Begin Document segment

The Windows Server management pack is available as a single download that contains different libraries to monitor Windows Server 2000, 2003 and 2008 Operating Systems.

How to Install the Windows Server MP

  1. Download the Windows Server Operating System management pack from the Management Pack Catalog. The Windows Server Operating System Management Pack Guide is included in the download and labeled “OM2007_MP_WinSerBas.doc.”
  2. Read the Management Pack guide – for things like how to activate monitoring for physical disks and disk partitions.
  3. Import the Windows Server Operating System Management Pack (using either the Operations console or PowerShell).
  4. Create a WindowsServer_Overrides management pack to contain any overrides required for the MP.

Windows Server MP Tuning / Alerts to look for

The following alerts were encountered and resolved while tuning the various Windows Server management packs (these are listed in alphabetical order by Alert name):

Alert: Disk transfer (reads and writes) latency is too high

Issue: This monitor checks for high values on the performance counter every 60 seconds over a 5-minute timeframe.

Resolution: Determined that spikes were occurring on a specific drive on the system. The drive needs to be either be replaced with a higher speed drive, or some of the uses of this drive should be moved to another physical drive.

Alert: Event log is full

Issue: Alert generated by the windows server 2003 management pack from the Event Log File is Full alert rule. The alert description contains information about which event log is full (in this case it was the PowerShell log file).

Resolution: Logged into the server and verified that the log size was set to a maximum of 512KB and to override events older than 7 days. Re-configured to increase the size to 2048KB and to overwrite events as needed. Closed the alert.

Alert: Logical Disk Free Space is Low

Issue: Low disk space on the drive identified in the alert.

Resolution: Can either free up disk space on the drive or configure an override for the drive to change the monitoring configurations for the drive. You can configure the overrides for the system drives or non-system drives. For this configuration, there is a C drive, D drive, and Q drive. The Q drive was critical, and free space could not be made available on the drive. The only options available without modifications to the script (which are not viable in sealed management packs) are to set an override for non-system drives and set it to a level where the Q drive is no longer critical. This means that the levels for the D drive on the same system will not fire until it hits the new critical levels. The other option is to acknowledge the alert and not to resolve it at this point. The script that does this check is called FreeSpace.vbs and automatically distributed into a temporary directory located under %ProgramFiles%\System Center Operations Manager 2007\Health Service State.

Alert: Network Interface failed.

Issue: Network interface on a system was no longer online.

Resolution: The system in question had been accidentally unplugged from the network. Closed the alert after the network interface was online.

Alert: The device has a bad block.

Issue: Bad block on the drive on the system.

Resolution: Ran chkdsk /F to scan for bad blocks that required a reboot due to the bad block being identified on the boot partition.

End Document segment

▶ _Required task A_
In the Windows Server management pack text, which script performs the free disk space check?
▶ _Required task B_
Please return the passage of the Windows Server management pack text between "Windows Server MP Tuning" and "PowerShell log file).", inclusive.

Begin Supplied entries

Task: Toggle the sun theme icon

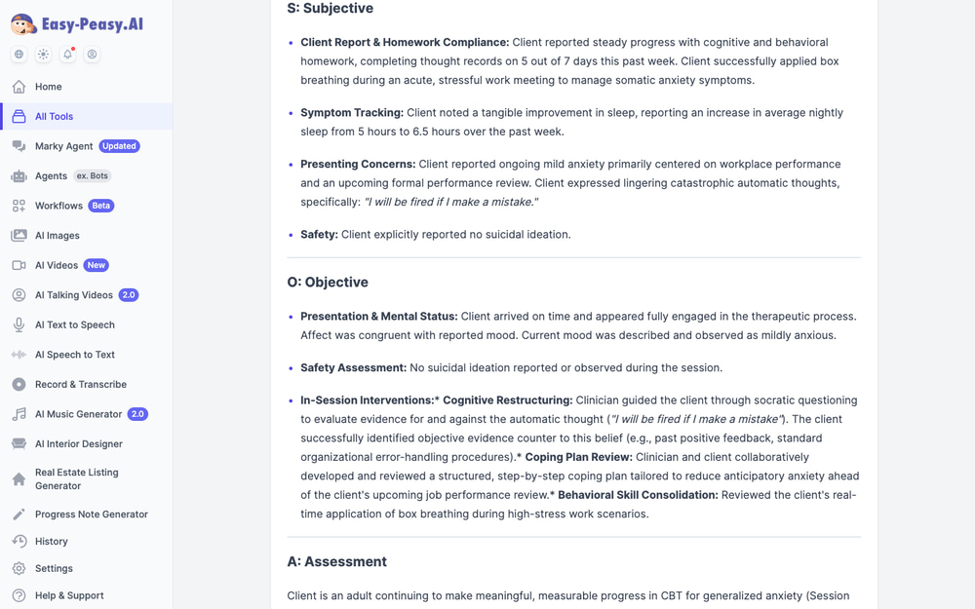Action: pos(43,54)
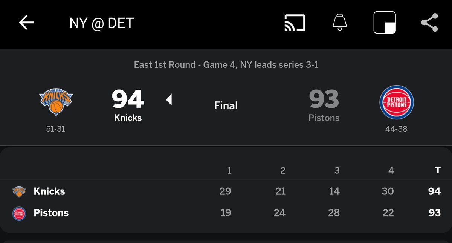Tap the Knicks final score 94
Screen dimensions: 452x243
coord(128,99)
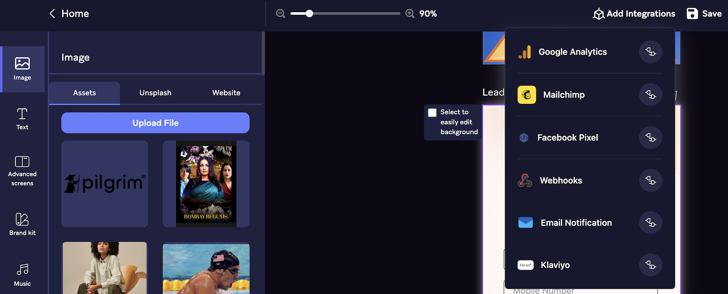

End Supplied entries

▶ _Output A_
FreeSpace.vbs

▶ _Output B_
Windows Server MP Tuning / Alerts to look for

The following alerts were encountered and resolved while tuning the various Windows Server management packs (these are listed in alphabetical order by Alert name):

Alert: Disk transfer (reads and writes) latency is too high

Issue: This monitor checks for high values on the performance counter every 60 seconds over a 5-minute timeframe.

Resolution: Determined that spikes were occurring on a specific drive on the system. The drive needs to be either be replaced with a higher speed drive, or some of the uses of this drive should be moved to another physical drive.

Alert: Event log is full

Issue: Alert generated by the windows server 2003 management pack from the Event Log File is Full alert rule. The alert description contains information about which event log is full (in this case it was the PowerShell log file).